# finc / apt-get et autre gestionnaire de paquet pour mac os



## bruce_ (7 Mai 2009)

Bonjour
Suite à mon thread : ttp://forums.macg.co/switch-et-conseils-dachats/switch-depuis-unix-linux-bsd-263045.html

Pour résumer je débarque de linux/BSD sous 10.3 (et plus 10.2) .
Je viens d'installer fink et apt-get et je suis très surpris apparament je ne peux pas installer vlc alors qu'il existe une version pour macos  de manière général je trouve pas beaucoup de paquets. Me manque t'il des depots? est ce le mauvais gestionnaire de paquets? est 10.3 qui est trop vieux?

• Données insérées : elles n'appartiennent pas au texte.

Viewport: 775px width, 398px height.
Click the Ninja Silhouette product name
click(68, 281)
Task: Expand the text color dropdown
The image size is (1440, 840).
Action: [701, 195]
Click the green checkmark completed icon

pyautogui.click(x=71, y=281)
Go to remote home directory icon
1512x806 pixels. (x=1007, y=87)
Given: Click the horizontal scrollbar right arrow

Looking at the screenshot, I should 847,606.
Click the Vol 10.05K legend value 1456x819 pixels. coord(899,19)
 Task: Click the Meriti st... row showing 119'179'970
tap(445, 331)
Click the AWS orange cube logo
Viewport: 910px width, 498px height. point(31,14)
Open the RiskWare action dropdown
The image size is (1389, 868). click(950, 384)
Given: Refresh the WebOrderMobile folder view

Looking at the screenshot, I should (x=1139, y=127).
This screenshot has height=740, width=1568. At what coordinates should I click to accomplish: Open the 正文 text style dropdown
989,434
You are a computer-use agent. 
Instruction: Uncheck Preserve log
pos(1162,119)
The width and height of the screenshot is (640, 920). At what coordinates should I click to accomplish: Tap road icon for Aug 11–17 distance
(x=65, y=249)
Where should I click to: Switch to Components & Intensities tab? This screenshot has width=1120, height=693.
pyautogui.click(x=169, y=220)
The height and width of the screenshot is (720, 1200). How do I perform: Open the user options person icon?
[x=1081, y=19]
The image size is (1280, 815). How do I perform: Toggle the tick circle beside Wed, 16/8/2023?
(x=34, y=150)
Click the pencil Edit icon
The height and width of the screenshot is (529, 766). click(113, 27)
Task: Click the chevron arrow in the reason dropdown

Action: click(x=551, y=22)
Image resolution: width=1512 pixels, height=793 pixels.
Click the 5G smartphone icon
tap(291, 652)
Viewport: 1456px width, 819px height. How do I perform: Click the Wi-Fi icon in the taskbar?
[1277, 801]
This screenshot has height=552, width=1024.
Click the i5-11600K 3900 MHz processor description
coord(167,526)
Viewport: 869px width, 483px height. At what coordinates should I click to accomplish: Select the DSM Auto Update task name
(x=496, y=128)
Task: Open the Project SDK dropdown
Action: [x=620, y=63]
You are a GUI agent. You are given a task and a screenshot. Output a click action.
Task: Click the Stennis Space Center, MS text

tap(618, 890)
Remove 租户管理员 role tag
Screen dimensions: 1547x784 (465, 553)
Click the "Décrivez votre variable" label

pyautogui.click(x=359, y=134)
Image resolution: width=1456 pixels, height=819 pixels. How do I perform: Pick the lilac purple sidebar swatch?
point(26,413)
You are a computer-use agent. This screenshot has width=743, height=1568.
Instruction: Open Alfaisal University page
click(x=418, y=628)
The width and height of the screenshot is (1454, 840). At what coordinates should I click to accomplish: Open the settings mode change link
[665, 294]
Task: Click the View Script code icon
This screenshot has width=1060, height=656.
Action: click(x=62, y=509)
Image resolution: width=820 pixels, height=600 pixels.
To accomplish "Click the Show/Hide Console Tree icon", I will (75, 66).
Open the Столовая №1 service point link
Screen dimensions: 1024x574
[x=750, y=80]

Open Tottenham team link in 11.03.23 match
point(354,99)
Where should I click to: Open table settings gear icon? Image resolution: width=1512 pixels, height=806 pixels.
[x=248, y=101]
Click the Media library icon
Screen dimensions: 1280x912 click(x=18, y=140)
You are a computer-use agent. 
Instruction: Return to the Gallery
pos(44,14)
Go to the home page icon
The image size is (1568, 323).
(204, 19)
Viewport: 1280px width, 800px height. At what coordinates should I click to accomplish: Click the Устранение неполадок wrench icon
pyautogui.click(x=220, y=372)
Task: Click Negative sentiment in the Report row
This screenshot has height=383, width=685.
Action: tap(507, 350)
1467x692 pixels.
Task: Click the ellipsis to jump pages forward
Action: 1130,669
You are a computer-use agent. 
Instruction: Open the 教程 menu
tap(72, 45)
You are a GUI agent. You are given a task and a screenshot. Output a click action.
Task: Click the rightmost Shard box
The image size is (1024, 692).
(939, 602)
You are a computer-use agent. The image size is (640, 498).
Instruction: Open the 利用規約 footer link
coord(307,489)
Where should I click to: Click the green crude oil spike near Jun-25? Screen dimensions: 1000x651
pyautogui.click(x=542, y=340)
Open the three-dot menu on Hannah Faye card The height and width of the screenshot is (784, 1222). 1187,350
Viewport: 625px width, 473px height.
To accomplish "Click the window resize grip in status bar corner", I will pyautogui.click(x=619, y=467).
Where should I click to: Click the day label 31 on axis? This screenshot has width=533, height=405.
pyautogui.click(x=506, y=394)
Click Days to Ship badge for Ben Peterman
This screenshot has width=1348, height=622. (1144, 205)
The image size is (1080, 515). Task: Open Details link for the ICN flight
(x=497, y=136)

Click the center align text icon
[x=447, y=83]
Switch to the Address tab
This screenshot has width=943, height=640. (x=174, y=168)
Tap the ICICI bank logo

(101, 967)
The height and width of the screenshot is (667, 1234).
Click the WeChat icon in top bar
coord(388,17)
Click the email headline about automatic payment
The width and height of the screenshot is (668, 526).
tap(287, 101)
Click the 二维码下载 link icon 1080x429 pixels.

On me conseil de passer a une version plus récente mais est ce que mon pauvre G3 avec 380 Mo de RAM le supportera?


----------



## tatouille (10 Mai 2009)

http://www.macports.org/


----------



## ntx (10 Mai 2009)

Si c'est pour installer uniquement l'exécutable, tu vas sur le site de VLC pour le télécharger, pas besoin de fink :rateau:

Pour 10.4, au niveau mémoire plus il y en a mieux c'est. J'ai fait tourner 10.4 sur un G3/400 avec 192 Mo, c'est lent mais ça marche pour du web sans trop d'animation. Pour le reste tu risques de souffrir.


----------